La préretraite est un système permettant aux salariés d'interrompre leur activité tout en touchant un revenu régulier jusqu'à l'âge de la retraite à taux plein. Cet article vous présente les principales caractéristiques de ce dispositif et les démarches à entreprendre.
Qu'est-ce que la préretraite ?
La préretraite diffère de la retraite progressive et de la retraite anticipée. Elle offre à un salarié la possibilité de cesser son activité professionnelle avant l'âge légal de départ. Ainsi, le préretraité continue de recevoir un salaire sans travailler, en attendant d'officialiser sa retraite. Également désignée comme cessation anticipée d’activité, la préretraite est soumise à des exigences spécifiques.
Les types de préretraite
Il existe principalement deux formes de préretraite, chacune avec ses propres conditions :
- Préretraite amiante : Destinée aux salariés exposés à l’amiante, ce dispositif permet de percevoir une allocation de cessation anticipée d'activité (Acaata) dès la cessation d’activité jusqu'à la retraite officielle. Elle s'adresse aux personnes de plus de 50 ans, soumises à des conditions spécifiques établies par la caisse primaire d’assurance maladie (CPAM).
- Préretraite d’entreprise : Mise en place lors d’un Plan de Sauvegarde de l’Emploi (PSE) en cas de licenciement économique, ce dispositif est entièrement financé par l'employeur.
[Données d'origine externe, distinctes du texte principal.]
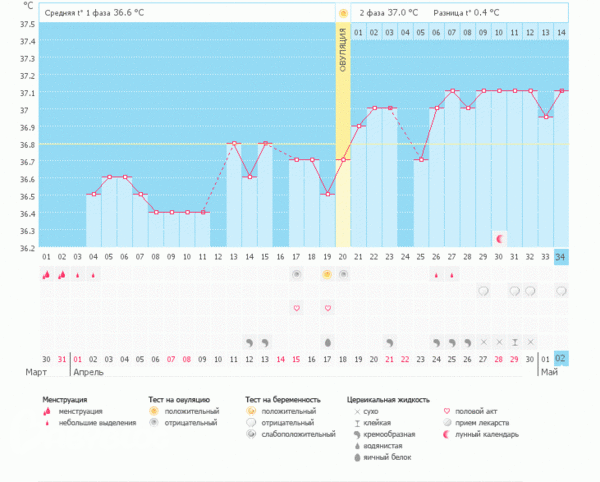The height and width of the screenshot is (482, 600).
Task: Click the negative ovulation test icon on day 17
Action: [x=296, y=274]
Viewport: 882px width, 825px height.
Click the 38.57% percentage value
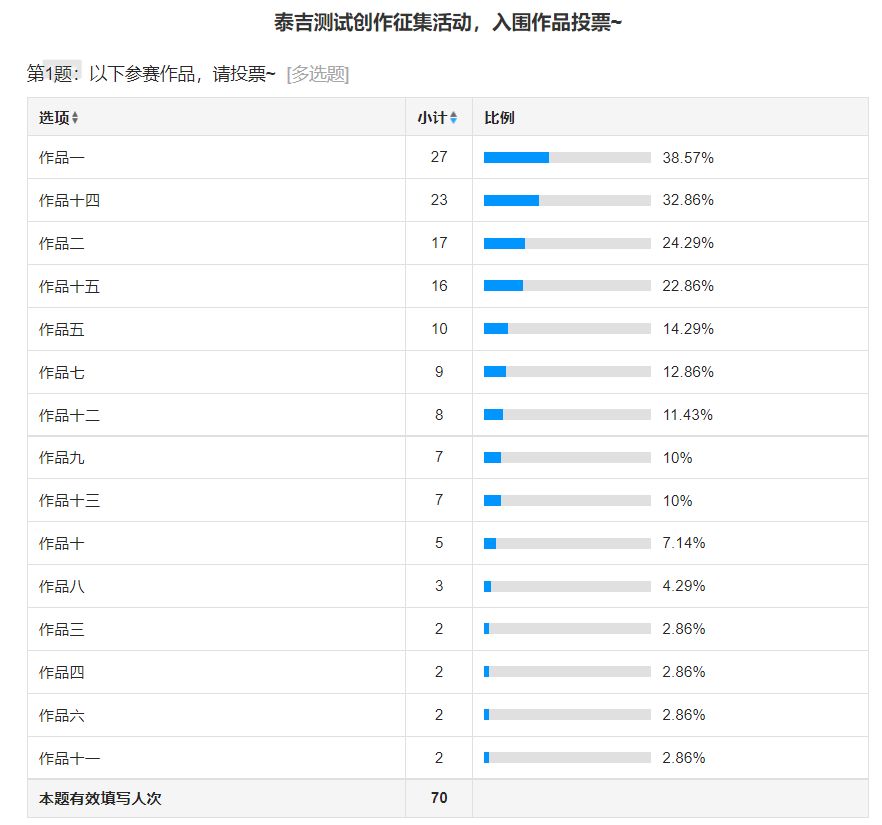tap(688, 158)
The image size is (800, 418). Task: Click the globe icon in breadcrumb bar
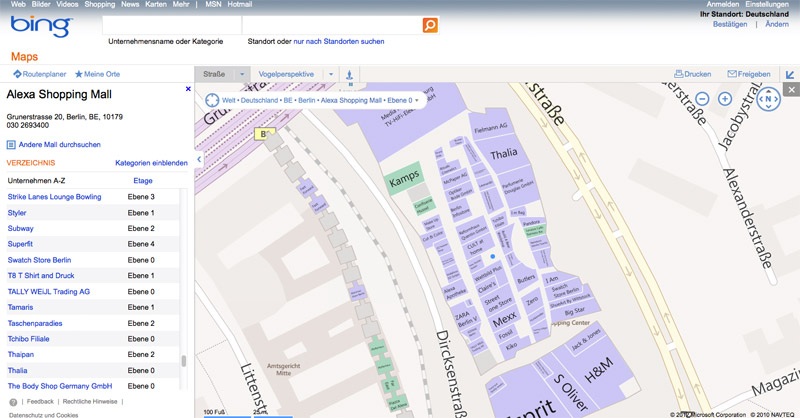[212, 100]
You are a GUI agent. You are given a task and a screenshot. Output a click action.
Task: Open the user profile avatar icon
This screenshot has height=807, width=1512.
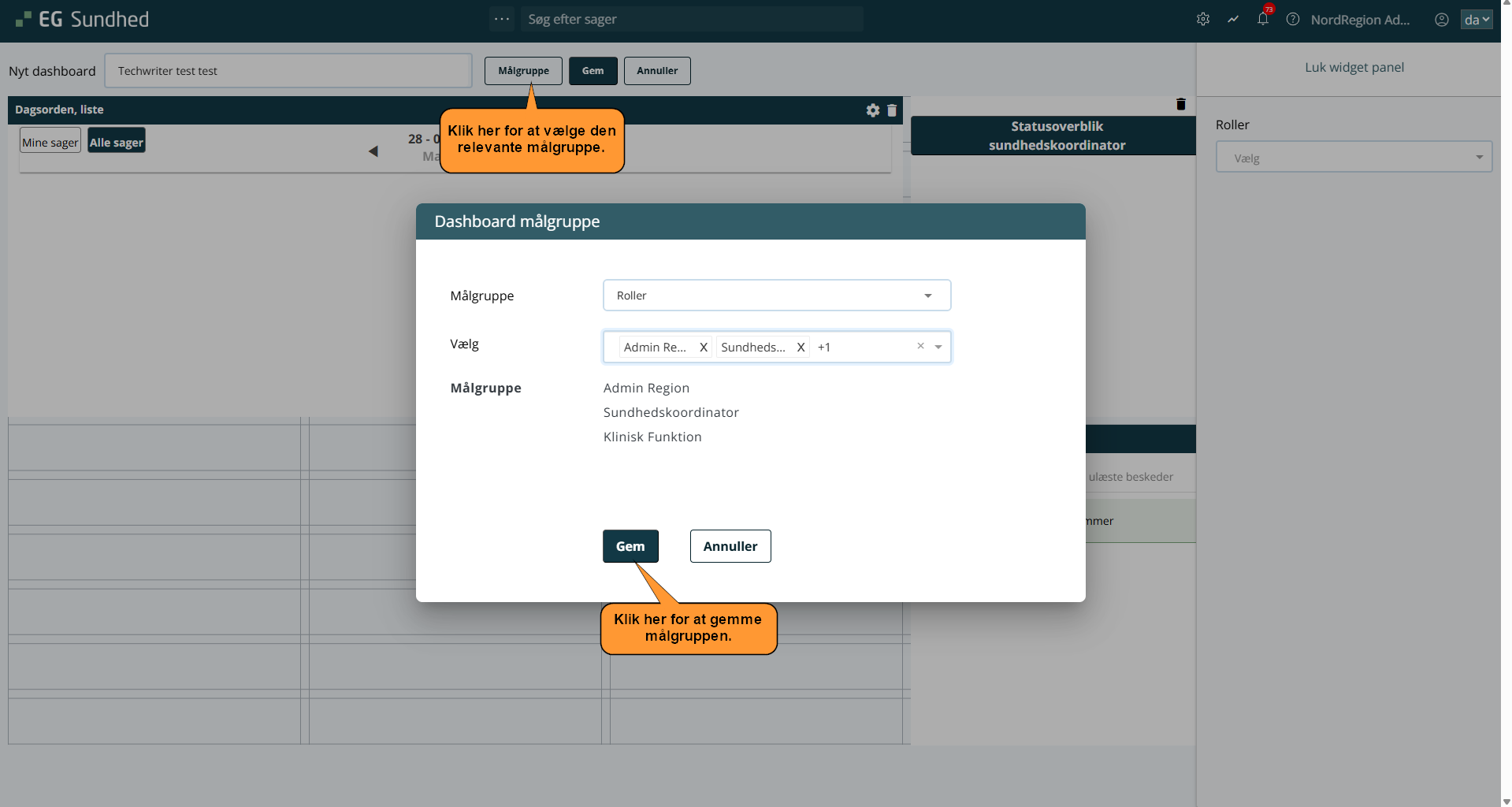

Les conditions d’accès, telle que l'ancienneté ou le montant des allocations, sont définies par une convention collective.
Démarches et indemnités
Pour demander une préretraite amiante, il est nécessaire de soumettre un dossier auprès de la CPAM, qui dispose de deux mois pour répondre. En cas de réponse positive, le salarié bénéficie d'un préavis et d'une indemnité de cessation d'activité, exonérée de cotisations et d'impôt sur le revenu. Concernant la préretraite d’entreprise, les modalités dépendent strictement des accords mis en place entre l’employeur et les employés.